## [What is needed]
Output the line that contains "The width and height of the screenshot is (907, 510)." and every line after it to the end of the entries, with nothing added or left out.

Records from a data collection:
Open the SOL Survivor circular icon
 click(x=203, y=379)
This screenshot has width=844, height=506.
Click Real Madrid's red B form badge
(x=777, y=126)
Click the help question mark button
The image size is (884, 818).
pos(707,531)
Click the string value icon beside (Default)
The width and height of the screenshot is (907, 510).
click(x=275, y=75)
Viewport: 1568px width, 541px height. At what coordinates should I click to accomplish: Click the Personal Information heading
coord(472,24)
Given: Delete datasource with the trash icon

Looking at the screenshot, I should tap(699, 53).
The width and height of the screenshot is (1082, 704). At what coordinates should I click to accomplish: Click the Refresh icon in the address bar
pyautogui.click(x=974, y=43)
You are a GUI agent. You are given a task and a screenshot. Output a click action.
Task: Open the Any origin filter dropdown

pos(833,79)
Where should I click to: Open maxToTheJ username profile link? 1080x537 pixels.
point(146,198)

## [Response to this task]
The width and height of the screenshot is (907, 510).
click(x=275, y=75)
Viewport: 1568px width, 541px height. At what coordinates should I click to accomplish: Click the Personal Information heading
coord(472,24)
Given: Delete datasource with the trash icon

Looking at the screenshot, I should tap(699, 53).
The width and height of the screenshot is (1082, 704). At what coordinates should I click to accomplish: Click the Refresh icon in the address bar
pyautogui.click(x=974, y=43)
You are a GUI agent. You are given a task and a screenshot. Output a click action.
Task: Open the Any origin filter dropdown

pos(833,79)
Where should I click to: Open maxToTheJ username profile link? 1080x537 pixels.
point(146,198)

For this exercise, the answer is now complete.